## Do this
Copy the following summary of the 1927 Cincinnati Bearcats football team word for word, in full.

## Supplied passage
---

- Conference: Buckeye Athletic Association, Ohio Athletic Conference
- Record: 2–5–2 (0–3–1 BAA, 0–4–2 OAC)
- Head coach: George Babcock (1st season);
- Captain: Joseph Filger
- Home stadium: Nippert Stadium

= 1927 Cincinnati Bearcats football team =

American college football season

The 1927 Cincinnati Bearcats football team was an American football team that represented the University of Cincinnati as a member of the Buckeye Athletic Association (BAA) and the Ohio Athletic Conference (OAC) during the 1927 college football season. In their first season under head coach George Babcock, the Bearcats compiled a 2–5–2 record.

---

## Collected material
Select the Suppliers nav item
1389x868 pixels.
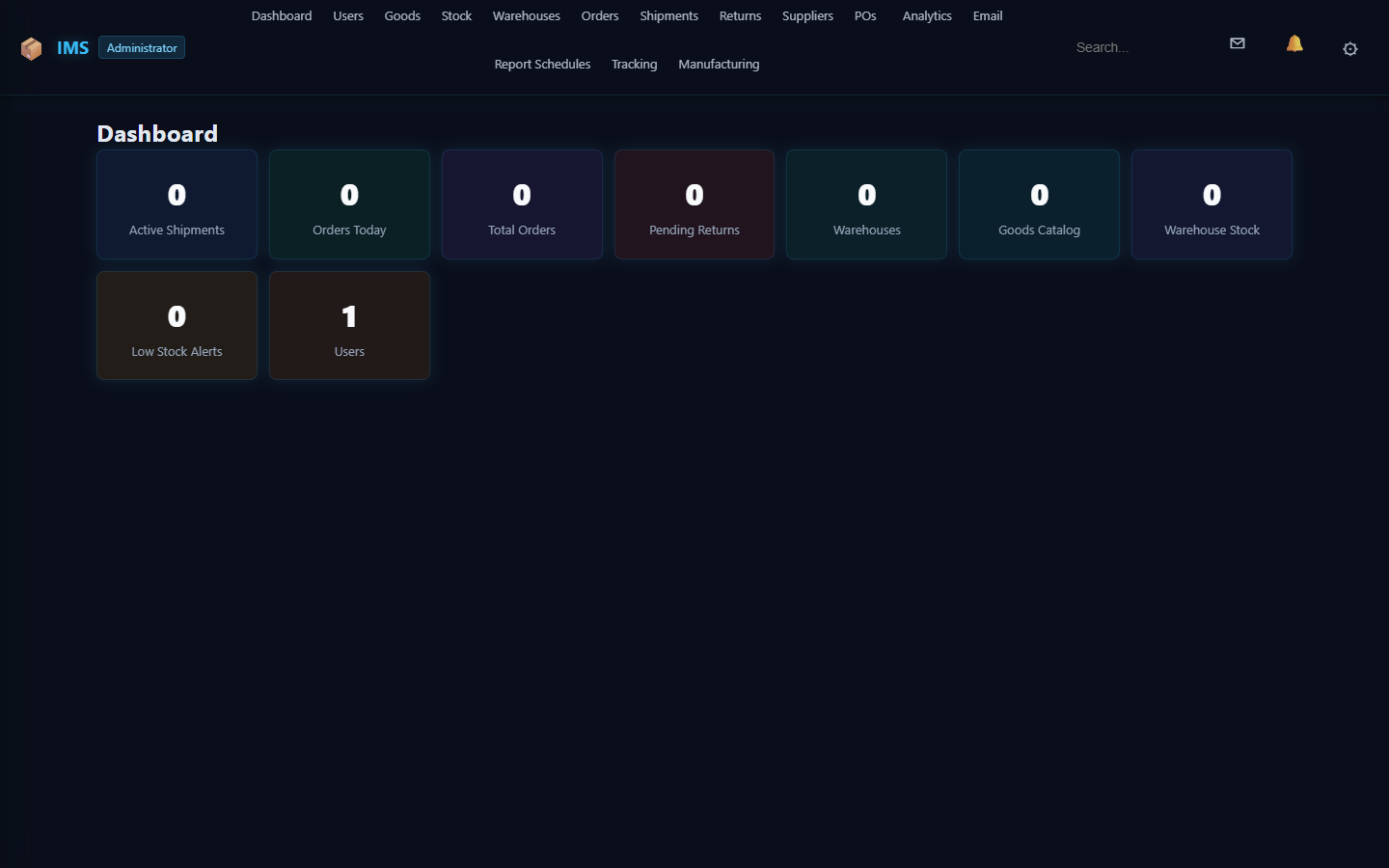click(x=807, y=15)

---

## Solved exercise
- Conference: Buckeye Athletic Association, Ohio Athletic Conference
- Record: 2–5–2 (0–3–1 BAA, 0–4–2 OAC)
- Head coach: George Babcock (1st season);
- Captain: Joseph Filger
- Home stadium: Nippert Stadium

= 1927 Cincinnati Bearcats football team =

American college football season

The 1927 Cincinnati Bearcats football team was an American football team that represented the University of Cincinnati as a member of the Buckeye Athletic Association (BAA) and the Ohio Athletic Conference (OAC) during the 1927 college football season. In their first season under head coach George Babcock, the Bearcats compiled a 2–5–2 record.